Independent voters want
something else. They want fairness. Many are not in love with Trump’s
candidacy, but they still think he is being manhandled by prosecutors and
judges. And they think that is fundamentally wrong. It will drive some of them
to vote for him, or at least against his opponent.

Our Constitution is
supposed to protect citizens against biased, politicized law enforcement. There
are explicit constitutional protections against excessive fines, for instance.
Those shouldn’t just be meaningless words on paper. Yet Judge Engoron, who oversaw
the bench trial concerning Trump’s bank loans, ordered the former president to
post a half-billion dollar bond simply to appeal the questionable legal
decision
. (On the final day to post it, 
a state appeals court cut the bond in
half and eased a few restrictions the trial judge imposed on the Trump
Organization’s business
.)

Trump has said he will
abide by the appellate decision. He has little choice. If he doesn’t post the
bond, he loses even the right to appeal. Meanwhile, James blasts out another a
taunting tweet each day, gleefully observing that Trump owes another $100,000
in interest. She loves it and says so brazenly.

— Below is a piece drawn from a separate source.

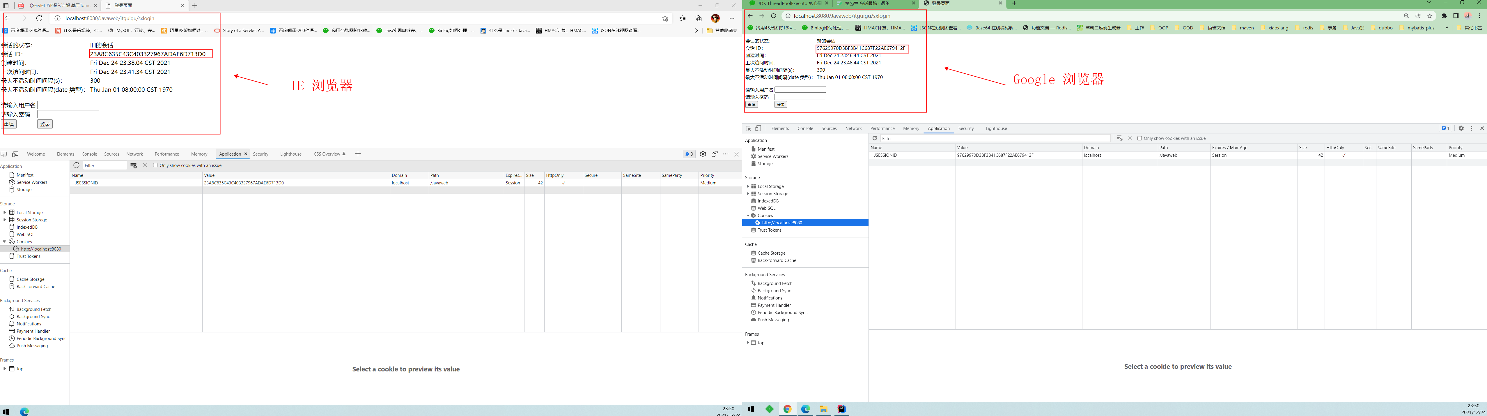Open Edge DevTools settings gear
This screenshot has height=416, width=1487.
coord(703,154)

James and Judge Engoron are
attempting to break the former president financially before he
can appeal a court decision. Whether Trump wins or loses on appeal, he should
have the right to raise his legal arguments without overwhelming financial
impediments. The judge could have easily accommodated that appeal, but he
refused. He could have easily accepted a lower bond, such as the $100 million
proffered by Trump, but he refused. Meanwhile, James was gleefully preparing to
seize Trump’s properties and force a fire sale until the state appellate court
lowered Trump’s bond and gave him 10 more days to comply.

These were shameful
exercises of partisan power, done under the color of law. They may end up
helping Trump politically, but that’s not the point here. The crucial point is
that they undermine the unbiased, non-partisan rule of law, a foundational
principle in any true democracy.

Voters can see the
fundamental unfairness. So can investors, who are worried by what looks like
the arbitrary loss of Trump’s property rights. When that happens in Manhattan,
the capital of world finance, there will be consequences.

Each of these issues –
massive illegal immigration, biased law enforcement, the erosion of property
rights, and “Get Trump” lawfare – is important in its own right. Together, they
are even more important. Taken together, they reinforce Americans’ sense of
unease, social division, and betrayal by a justice system tilted against
political enemies. They are frustrated by governments at all levels that seem
arbitrary, inept, and unwilling to meet their most basic obligations.

If the polls are right,
voters will make their frustration felt in November.